### Data extracts

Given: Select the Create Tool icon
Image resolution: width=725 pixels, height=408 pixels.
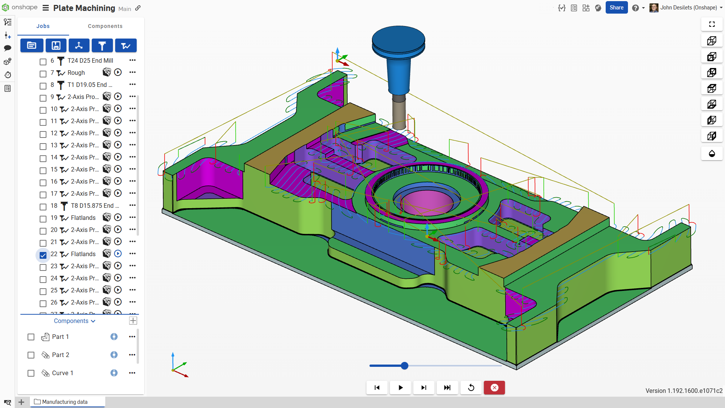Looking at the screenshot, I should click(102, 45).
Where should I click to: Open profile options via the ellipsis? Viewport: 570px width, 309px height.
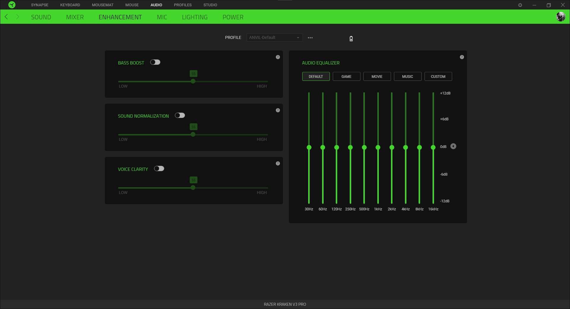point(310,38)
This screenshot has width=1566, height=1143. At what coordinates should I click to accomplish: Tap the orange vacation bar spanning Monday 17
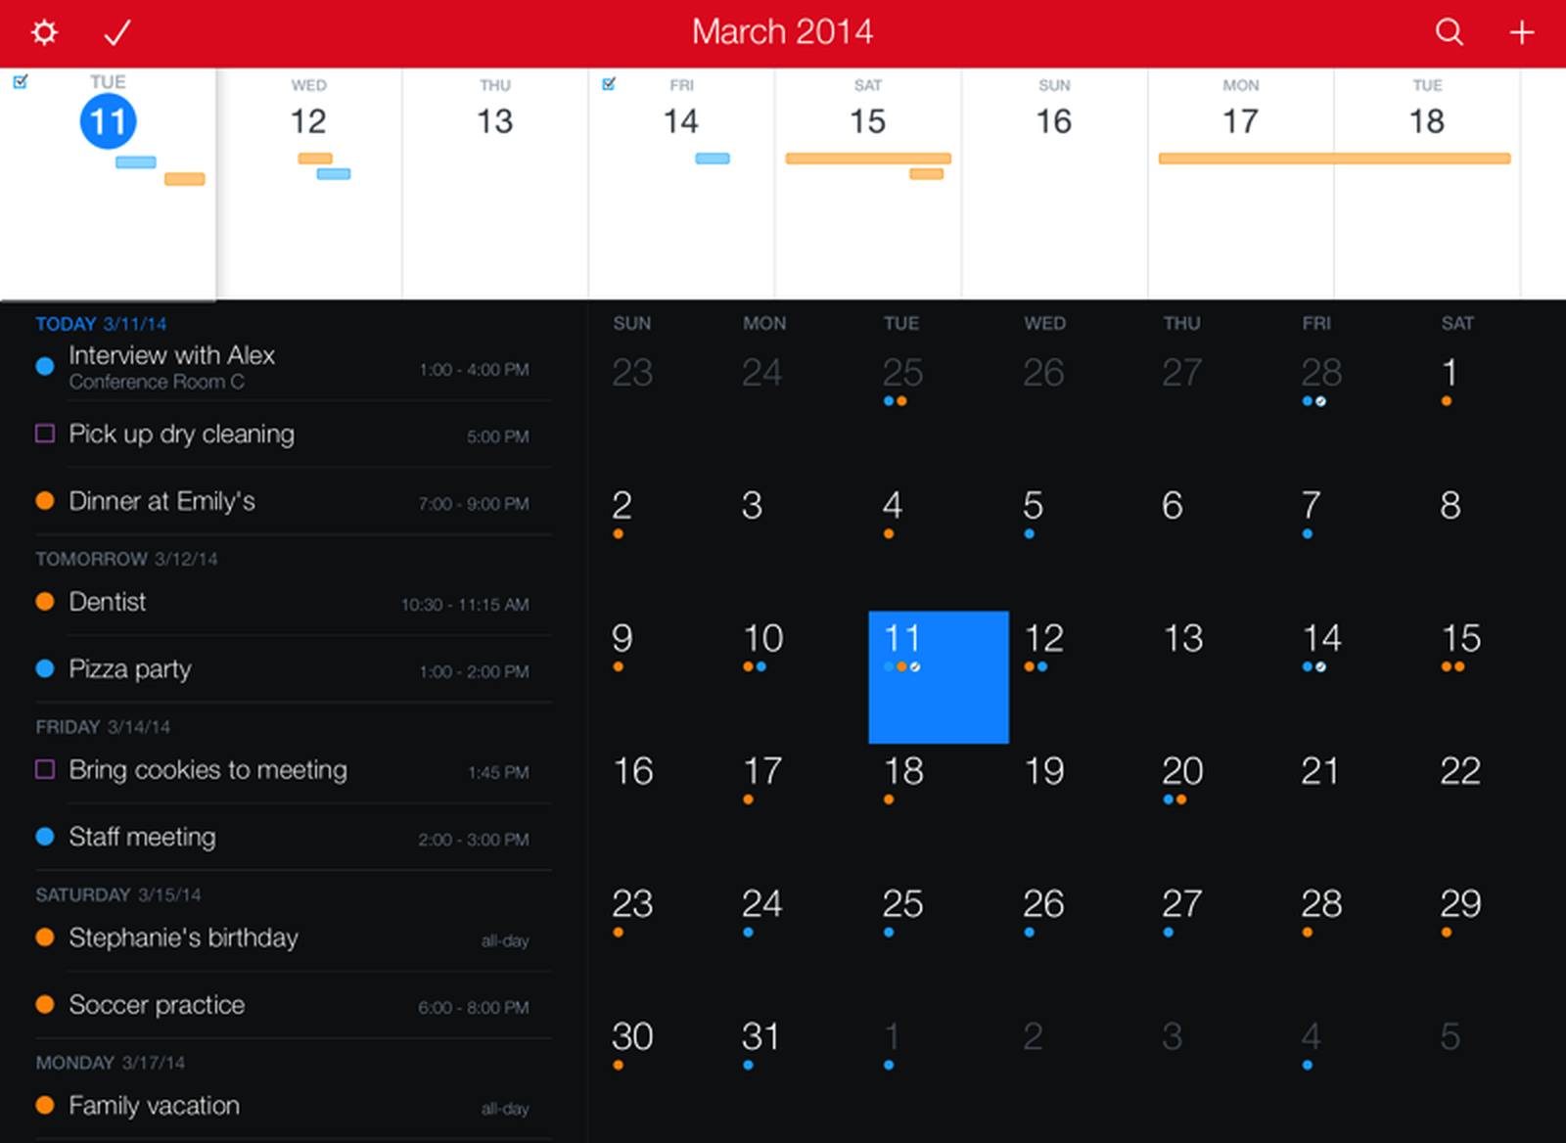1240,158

######
### Data extracts

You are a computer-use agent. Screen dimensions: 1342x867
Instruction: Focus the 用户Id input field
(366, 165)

######
### Data extracts

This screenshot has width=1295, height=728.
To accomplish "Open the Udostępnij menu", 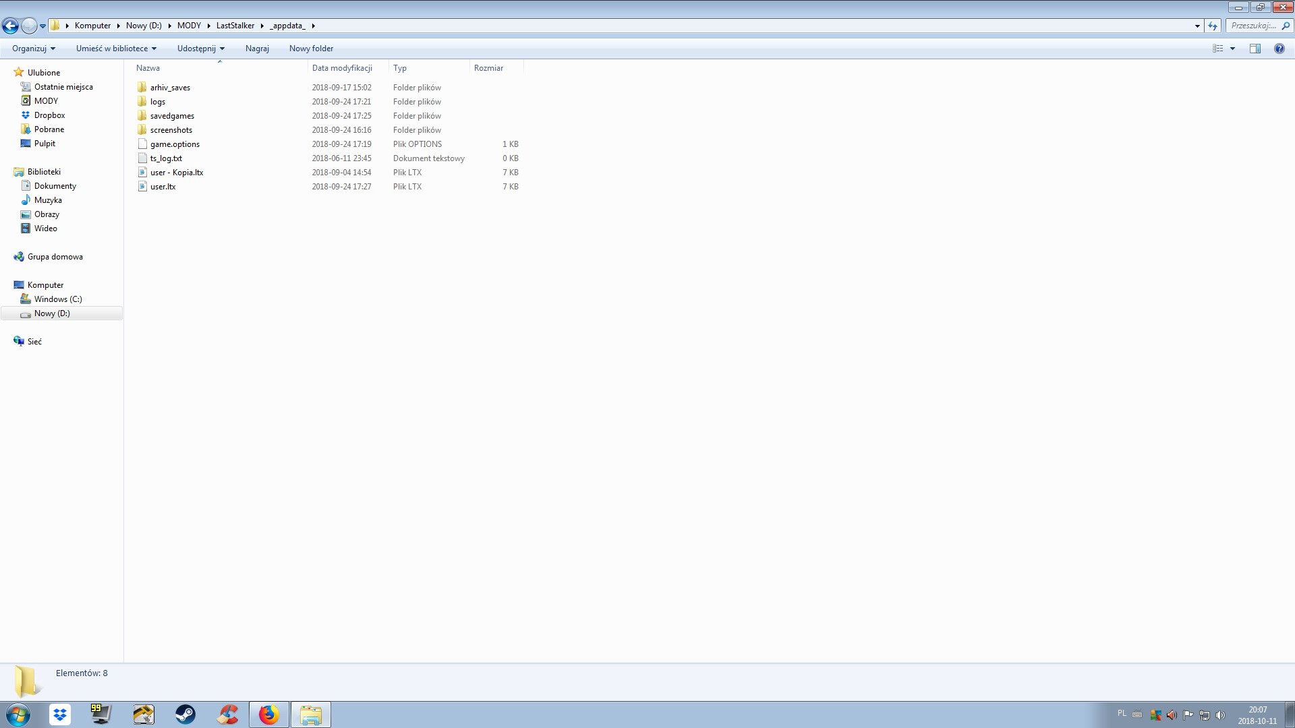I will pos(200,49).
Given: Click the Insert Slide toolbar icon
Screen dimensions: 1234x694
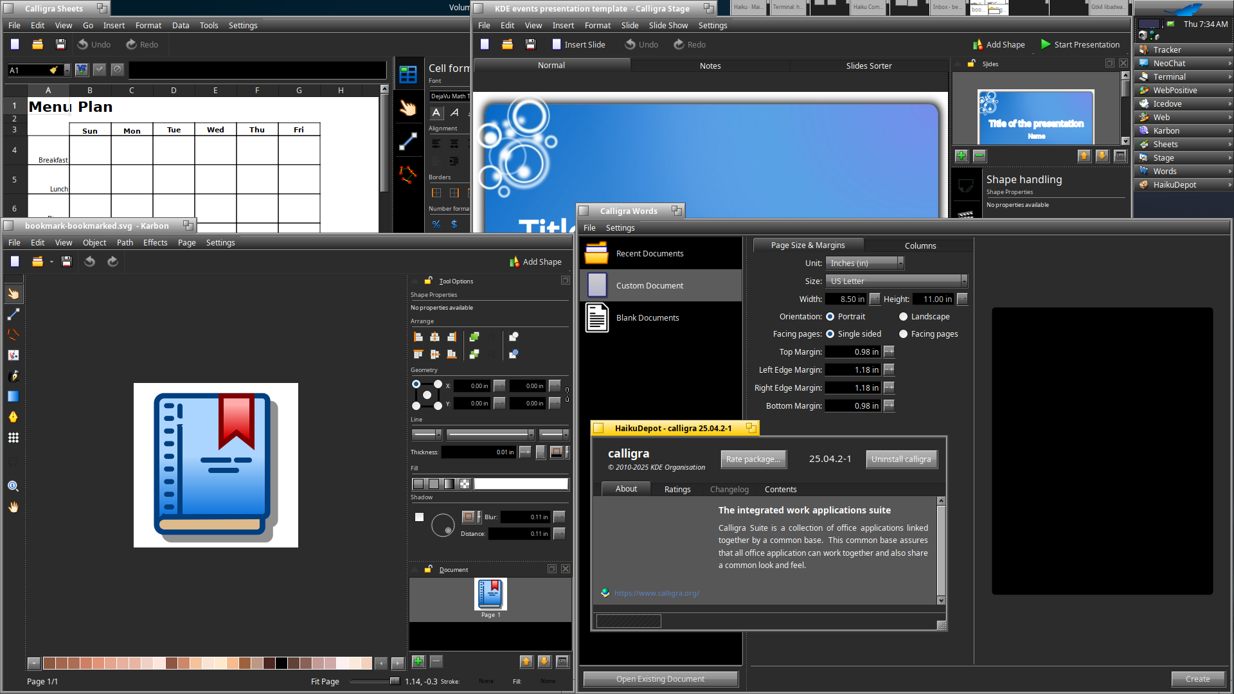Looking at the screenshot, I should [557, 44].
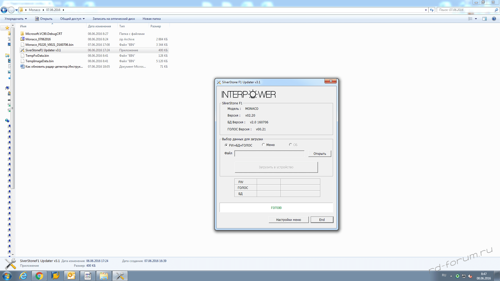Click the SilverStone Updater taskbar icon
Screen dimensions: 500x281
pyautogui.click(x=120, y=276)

######

## [What to produce]
If a line above holds the string "Given", copy it out.

## [Solution for this problem]
Given: Select the Create Tool icon
Given: Click the Insert Slide toolbar icon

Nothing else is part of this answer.